● **Work to complete**
Reproduce word for word the passage of the retirement savings thread starting with "## KokosMomMom (Jul" and going on through "SeaBreeze (Jul 24, 2012)".

● **Text excerpt**

# Stocks? Bonds? How do you plan your nest egg



## KokosMomMom (Jul 24, 2012)

What are some great ways for us to invest or save money in order to be better prepared for when we retire? I am just interested in seeing what others have to say about what has worked for them, not asking for stock tips LOL, just ways to put more money in your pocket?  I have had a habit for over 20 years of emptying my pockets at the end of the day of change and putting it in a jar, when the jar is full I take it to the bank and deposit it in a savings and christmas club account and leave it there.  It isn't much but all that change sure adds up! Just doing that I made $352 (well saved).


----------



## SeaBreeze (Jul 24, 2012)

If your company offers a 401k option, it's a good way to save. The company I worked for didn't match my contributions, some companies do and that is excellent. But I just put the most that I could afford out of my paycheck, and it was put in a basic savings account just a better interest rate than the bank, no gambling with stocks, etc. I've worked too hard all my life for my money, to throw it out the window. I know someone who lost a large amount of money that he let them put into his company stocks. When the company was thriving for many years, it was great...when the company started going downhill...not to funny.

● **Source data**
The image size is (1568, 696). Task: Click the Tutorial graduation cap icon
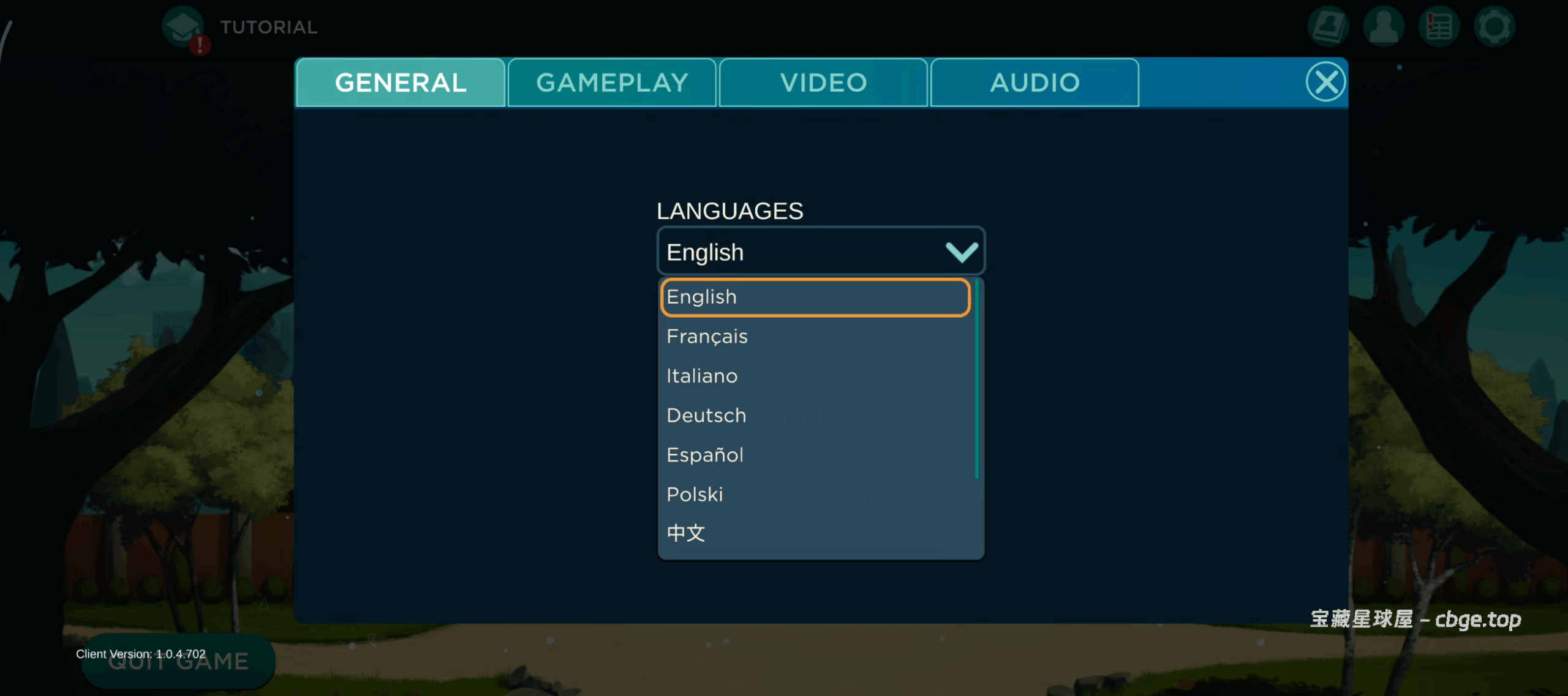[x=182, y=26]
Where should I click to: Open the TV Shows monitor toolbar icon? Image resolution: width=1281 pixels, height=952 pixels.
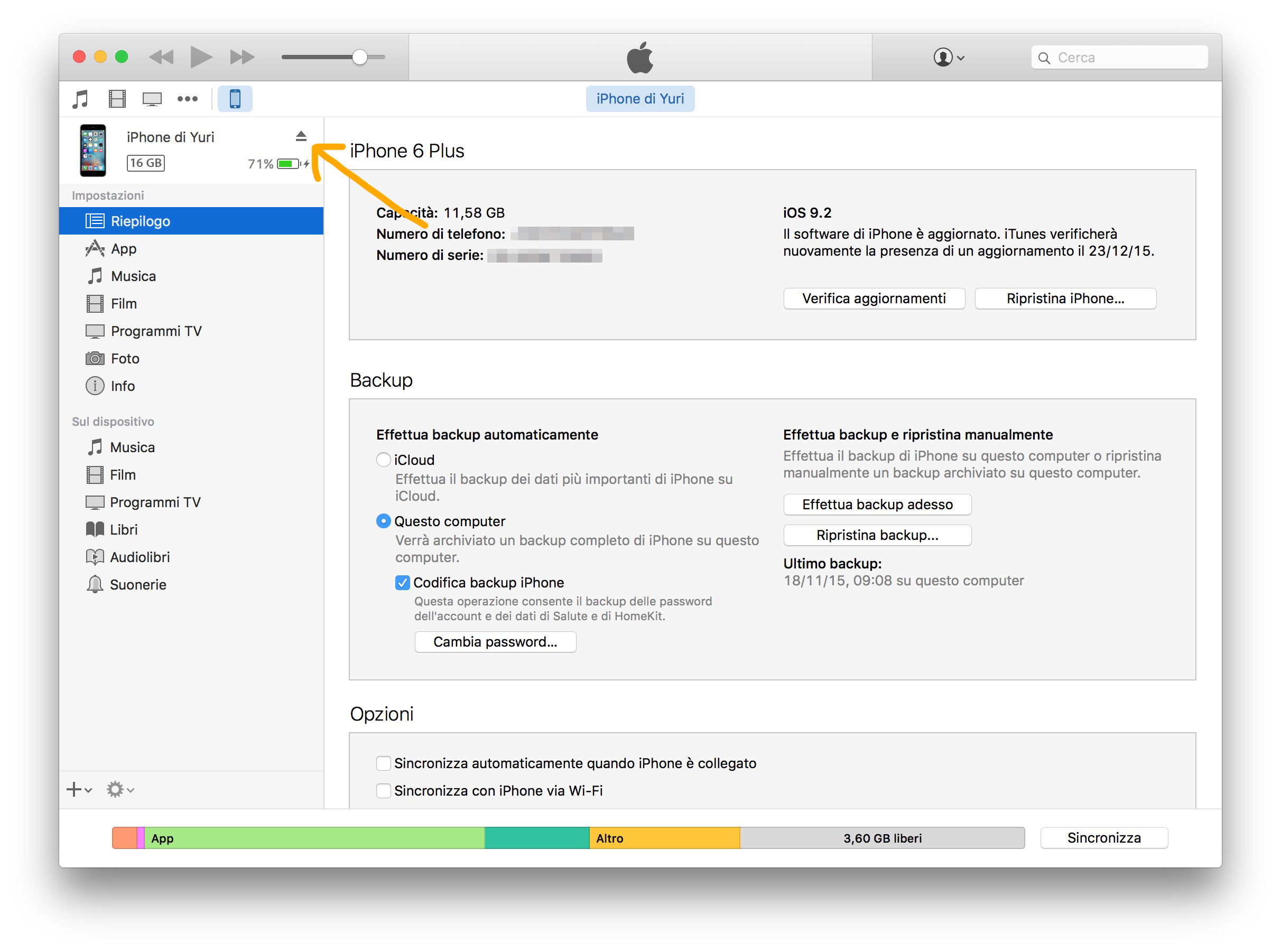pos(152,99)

● **Worked answer**
## KokosMomMom (Jul 24, 2012)

What are some great ways for us to invest or save money in order to be better prepared for when we retire? I am just interested in seeing what others have to say about what has worked for them, not asking for stock tips LOL, just ways to put more money in your pocket?  I have had a habit for over 20 years of emptying my pockets at the end of the day of change and putting it in a jar, when the jar is full I take it to the bank and deposit it in a savings and christmas club account and leave it there.  It isn't much but all that change sure adds up! Just doing that I made $352 (well saved).


----------



## SeaBreeze (Jul 24, 2012)